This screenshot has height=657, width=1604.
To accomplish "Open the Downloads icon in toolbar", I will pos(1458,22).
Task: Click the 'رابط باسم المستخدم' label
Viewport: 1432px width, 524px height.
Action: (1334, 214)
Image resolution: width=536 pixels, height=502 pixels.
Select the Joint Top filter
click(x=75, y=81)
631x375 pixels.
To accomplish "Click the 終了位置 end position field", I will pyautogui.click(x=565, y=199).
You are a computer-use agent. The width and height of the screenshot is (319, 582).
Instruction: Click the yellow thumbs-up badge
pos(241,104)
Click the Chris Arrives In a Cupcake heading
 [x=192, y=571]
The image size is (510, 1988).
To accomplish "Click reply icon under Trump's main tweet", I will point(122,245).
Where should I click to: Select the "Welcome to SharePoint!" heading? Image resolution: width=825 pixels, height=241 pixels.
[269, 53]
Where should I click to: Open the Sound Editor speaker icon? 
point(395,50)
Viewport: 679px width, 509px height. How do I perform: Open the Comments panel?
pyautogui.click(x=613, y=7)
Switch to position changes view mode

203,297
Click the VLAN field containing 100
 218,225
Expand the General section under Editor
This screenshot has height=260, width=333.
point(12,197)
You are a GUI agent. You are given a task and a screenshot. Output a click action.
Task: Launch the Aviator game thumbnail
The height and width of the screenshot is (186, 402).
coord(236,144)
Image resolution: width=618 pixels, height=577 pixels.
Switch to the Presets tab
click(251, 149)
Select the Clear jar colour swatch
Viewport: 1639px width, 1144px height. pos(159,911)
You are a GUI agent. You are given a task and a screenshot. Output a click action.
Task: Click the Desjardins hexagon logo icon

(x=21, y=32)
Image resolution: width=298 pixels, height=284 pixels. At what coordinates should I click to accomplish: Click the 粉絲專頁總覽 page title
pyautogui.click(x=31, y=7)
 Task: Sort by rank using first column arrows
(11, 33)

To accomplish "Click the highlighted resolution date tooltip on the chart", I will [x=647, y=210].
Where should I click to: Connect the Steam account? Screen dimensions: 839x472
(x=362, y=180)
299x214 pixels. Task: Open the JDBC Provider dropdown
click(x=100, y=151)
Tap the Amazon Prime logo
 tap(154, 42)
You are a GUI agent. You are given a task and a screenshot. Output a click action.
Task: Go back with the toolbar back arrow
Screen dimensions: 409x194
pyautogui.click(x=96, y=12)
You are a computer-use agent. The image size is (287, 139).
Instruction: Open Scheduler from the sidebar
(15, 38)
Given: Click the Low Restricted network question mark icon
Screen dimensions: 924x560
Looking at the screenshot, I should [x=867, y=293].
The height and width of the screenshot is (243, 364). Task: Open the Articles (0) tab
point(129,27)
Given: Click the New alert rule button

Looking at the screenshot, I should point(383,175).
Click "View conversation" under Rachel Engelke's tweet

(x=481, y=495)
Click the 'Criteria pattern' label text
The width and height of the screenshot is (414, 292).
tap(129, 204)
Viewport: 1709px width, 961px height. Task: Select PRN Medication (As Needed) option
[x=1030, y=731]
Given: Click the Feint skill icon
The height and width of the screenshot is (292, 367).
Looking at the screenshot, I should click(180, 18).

• **To do**: Every entry should be restated word for word.

• **The answer**:
This screenshot has height=657, width=1604.
To accomplish "Open the Downloads icon in toolbar", I will pos(1458,22).
Task: Click the 'رابط باسم المستخدم' label
Viewport: 1432px width, 524px height.
Action: (1334, 214)
Image resolution: width=536 pixels, height=502 pixels.
Select the Joint Top filter
click(x=75, y=81)
631x375 pixels.
To accomplish "Click the 終了位置 end position field", I will pyautogui.click(x=565, y=199).
You are a computer-use agent. The width and height of the screenshot is (319, 582).
Instruction: Click the yellow thumbs-up badge
pos(241,104)
Click the Chris Arrives In a Cupcake heading
 [x=192, y=571]
The image size is (510, 1988).
To accomplish "Click reply icon under Trump's main tweet", I will point(122,245).
Where should I click to: Select the "Welcome to SharePoint!" heading? Image resolution: width=825 pixels, height=241 pixels.
[269, 53]
Where should I click to: Open the Sound Editor speaker icon? 
point(395,50)
Viewport: 679px width, 509px height. How do I perform: Open the Comments panel?
pyautogui.click(x=613, y=7)
Switch to position changes view mode

203,297
Click the VLAN field containing 100
 218,225
Expand the General section under Editor
This screenshot has height=260, width=333.
point(12,197)
You are a GUI agent. You are given a task and a screenshot. Output a click action.
Task: Launch the Aviator game thumbnail
The height and width of the screenshot is (186, 402).
coord(236,144)
Image resolution: width=618 pixels, height=577 pixels.
Switch to the Presets tab
click(251, 149)
Select the Clear jar colour swatch
Viewport: 1639px width, 1144px height. pos(159,911)
You are a GUI agent. You are given a task and a screenshot. Output a click action.
Task: Click the Desjardins hexagon logo icon

(x=21, y=32)
Image resolution: width=298 pixels, height=284 pixels. At what coordinates should I click to accomplish: Click the 粉絲專頁總覽 page title
pyautogui.click(x=31, y=7)
 Task: Sort by rank using first column arrows
(11, 33)

To accomplish "Click the highlighted resolution date tooltip on the chart", I will [x=647, y=210].
Where should I click to: Connect the Steam account? Screen dimensions: 839x472
(x=362, y=180)
299x214 pixels. Task: Open the JDBC Provider dropdown
click(x=100, y=151)
Tap the Amazon Prime logo
 tap(154, 42)
You are a GUI agent. You are given a task and a screenshot. Output a click action.
Task: Go back with the toolbar back arrow
Screen dimensions: 409x194
pyautogui.click(x=96, y=12)
You are a computer-use agent. The image size is (287, 139).
Instruction: Open Scheduler from the sidebar
(15, 38)
Given: Click the Low Restricted network question mark icon
Screen dimensions: 924x560
Looking at the screenshot, I should [x=867, y=293].
The height and width of the screenshot is (243, 364). Task: Open the Articles (0) tab
point(129,27)
Given: Click the New alert rule button

Looking at the screenshot, I should point(383,175).
Click "View conversation" under Rachel Engelke's tweet

(x=481, y=495)
Click the 'Criteria pattern' label text
The width and height of the screenshot is (414, 292).
tap(129, 204)
Viewport: 1709px width, 961px height. Task: Select PRN Medication (As Needed) option
[x=1030, y=731]
Given: Click the Feint skill icon
The height and width of the screenshot is (292, 367).
Looking at the screenshot, I should click(180, 18).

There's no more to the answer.